3 – Doctor Heiter/The Human Centipede
The Human Centipede was always going to be divisive, but I’ve always seen the first film as part of the ‘mad scientist’ tradition – admittedly, Victor Frankenstein didn’t have much to say about stitching the living together, but THC follows in its wake to an extent, combining the noughties predilection with unremitting torment and the older tradition of medical practice gone bad. At the heart of this is Dieter Laser’s turn as Doctor Heiter, who decides to make the best of an unexpected arrival at his door. Originally an expert in separating conjoined twins, in his retirement Heiter decided to do things the other way around, joining people together (and neatly recasting them as a single entity, once the stitches are in.) Laser was always in the frame for the part, even before reading for it, and his intensity as Heiter certainly helps the film land its considerable punches: the complete dehumanisation of his victims is successfully portrayed by Laser, who regards the three people as a ‘pet’ and rejoices in his experimental surgery. “FEED HER!”

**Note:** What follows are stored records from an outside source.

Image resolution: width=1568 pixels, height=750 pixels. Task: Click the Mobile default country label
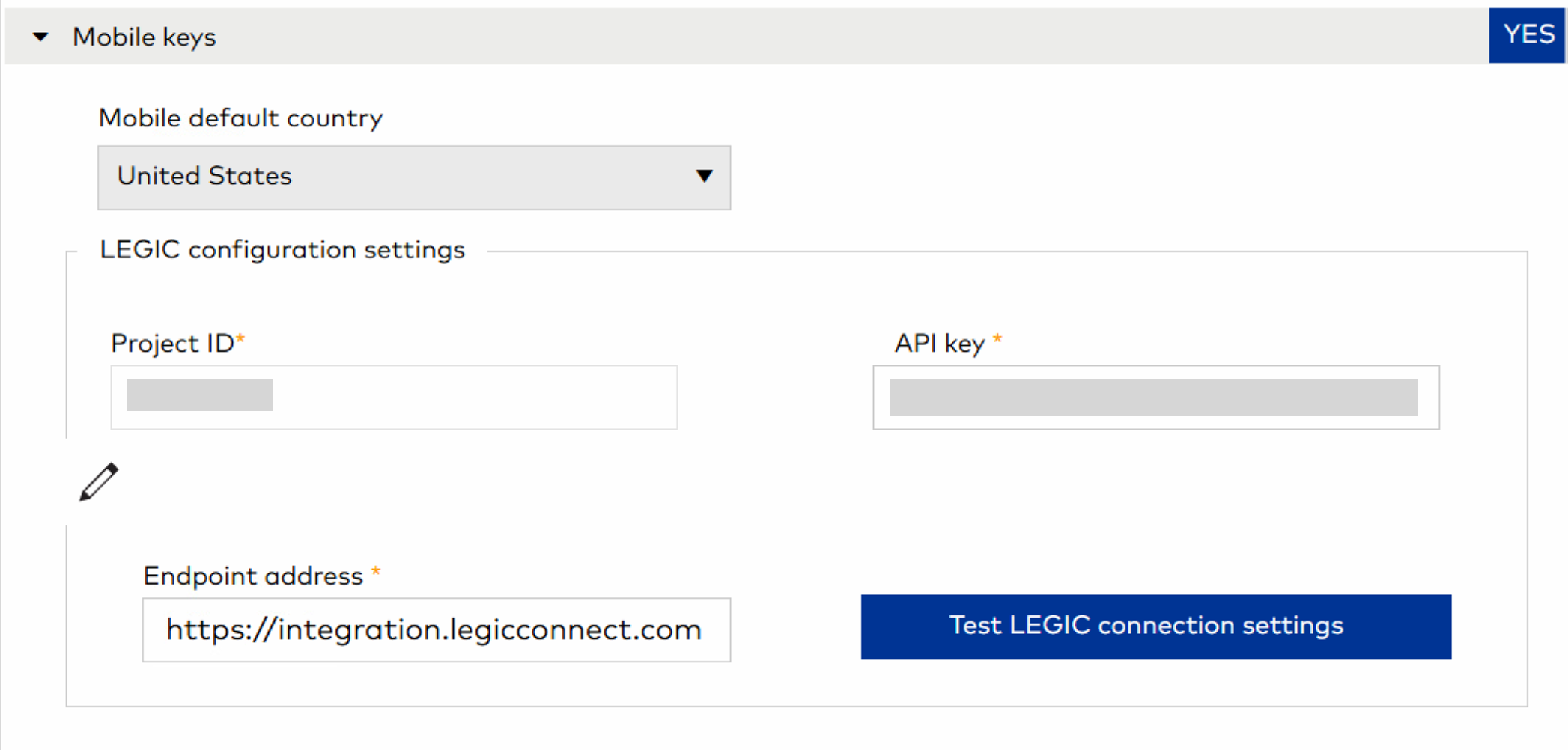pyautogui.click(x=240, y=118)
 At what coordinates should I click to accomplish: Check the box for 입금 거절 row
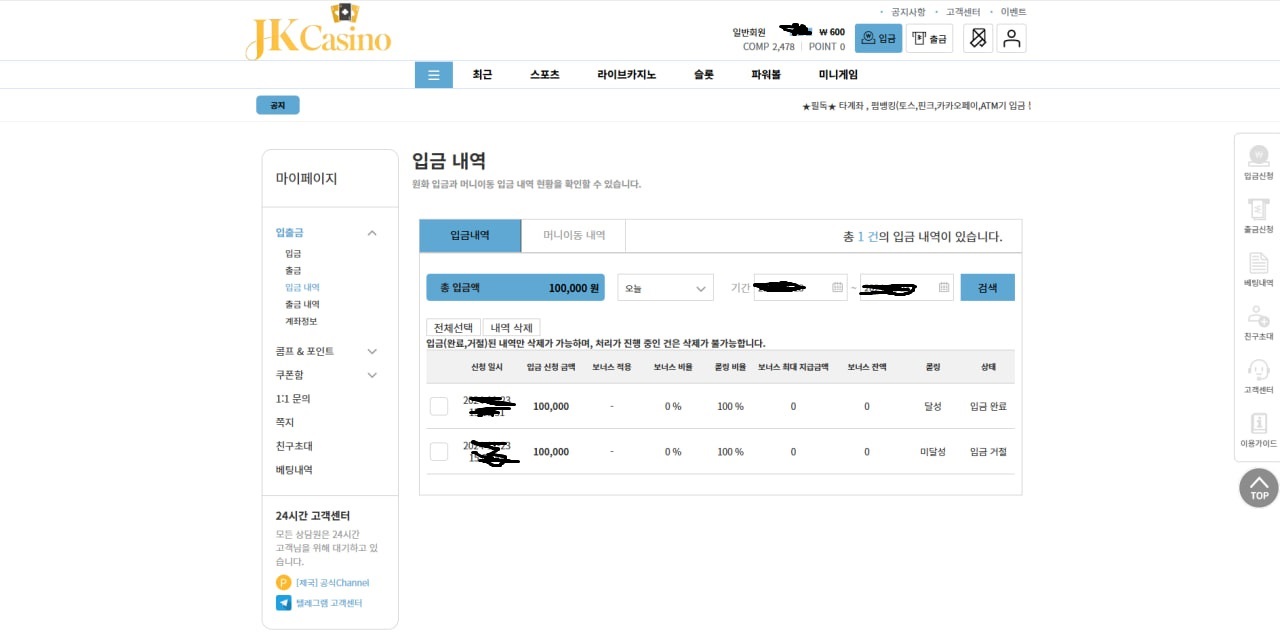439,452
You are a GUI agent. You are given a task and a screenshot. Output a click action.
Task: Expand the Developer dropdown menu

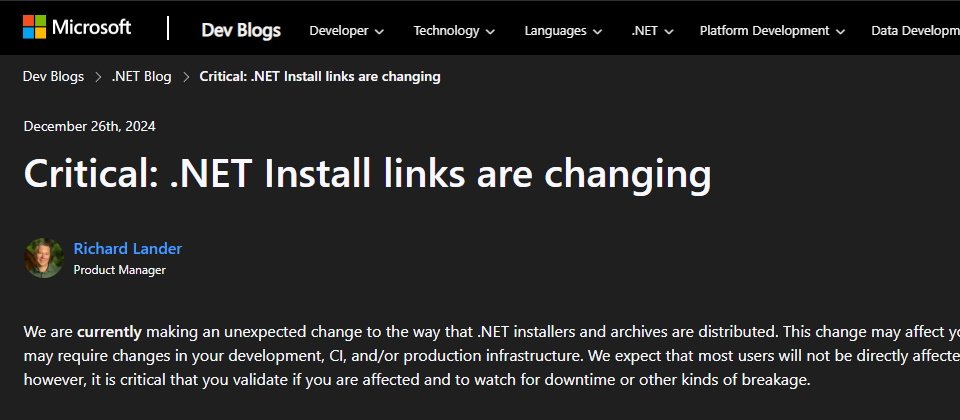(x=347, y=31)
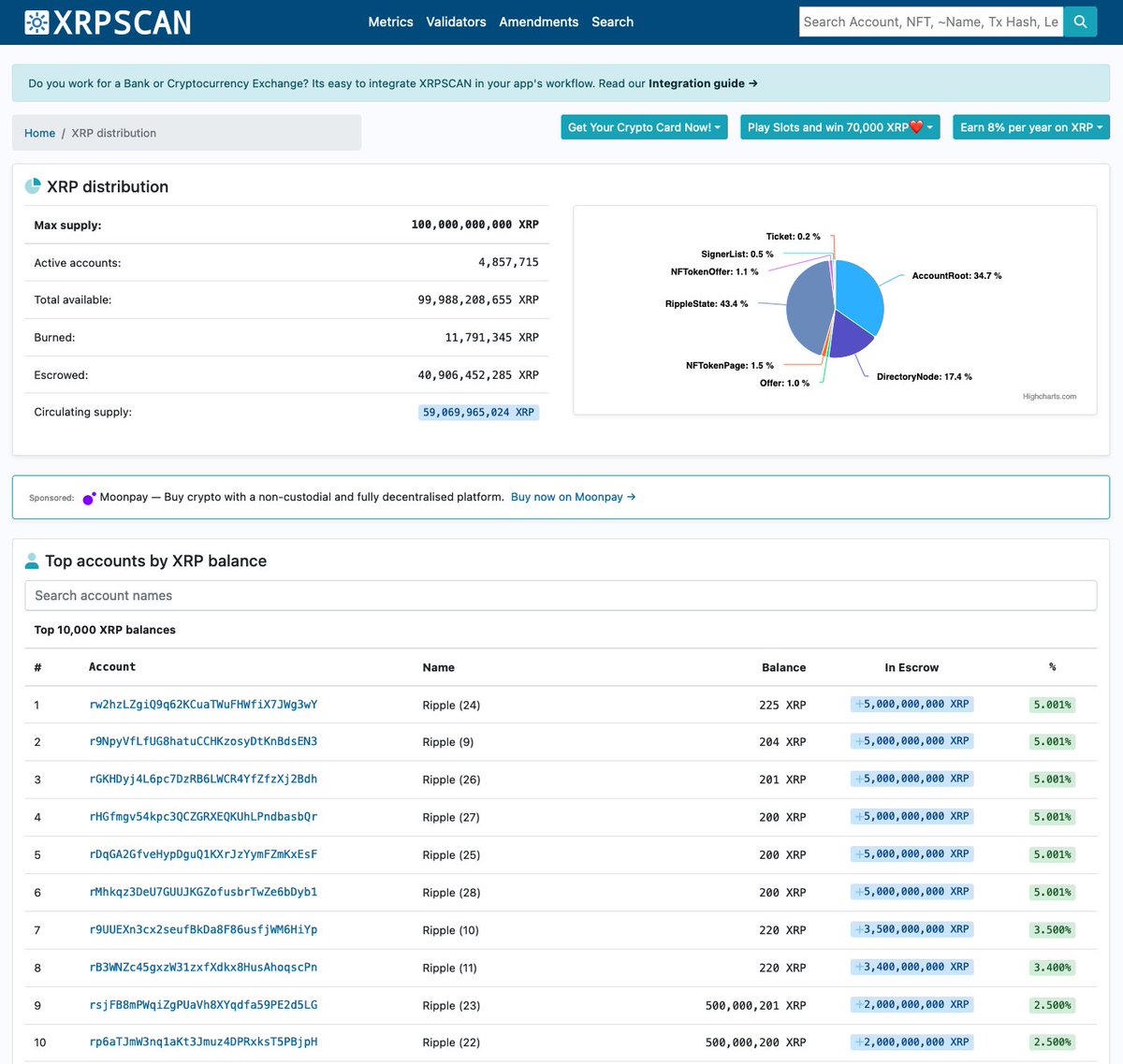Click the escrow plus icon in Ripple (10) row
The image size is (1123, 1064).
click(x=857, y=928)
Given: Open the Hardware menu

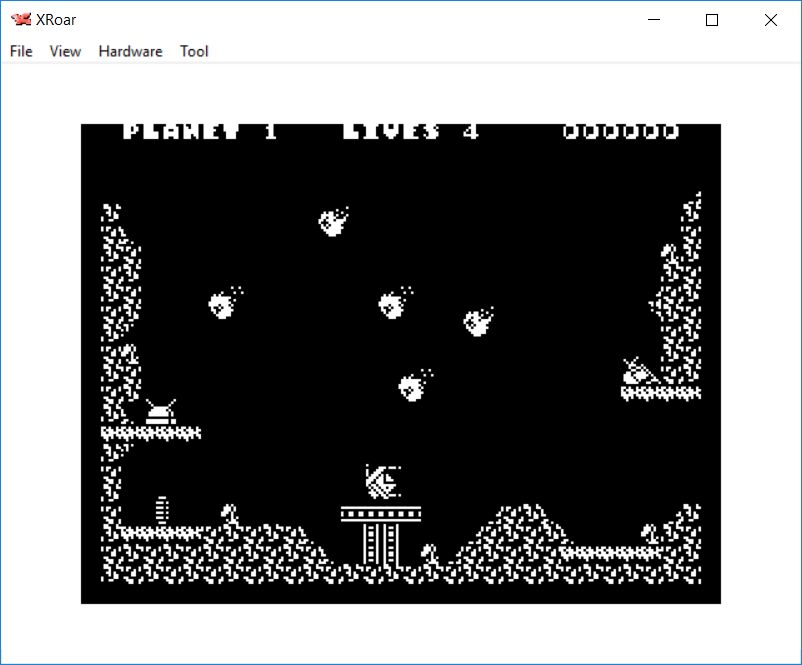Looking at the screenshot, I should pos(130,51).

2 Doctor Channard/Hellbound: Hellraiser II
Hellbound is, to my mind, the only really successful entrant in what has now become a sprawling mass of Hellraiser sequels, many of which seem to bear little resemblance to the original film. Hellbound, however, boasts an interesting direction, creating a vision of Hell and an antagonist worthy of the Cenobites. Doctor Channard has been seeking access to this other world for years, using his position and influence as director of the Channard Institute (an asylum by any other name) to further his aims. One of the film’s key scenes, for me, is of a roomful of hapless patients each trying to solve Lament Configuration boxes – it brings a structured and methodical approach to something supernatural, which sums up Channard quite neatly. Leviathan, the God of the Underworld, does not kill Channard – it simply transforms him, giving him a grotesque appearance which matches his cruelty and empowering him still further. And to think…he hesitated…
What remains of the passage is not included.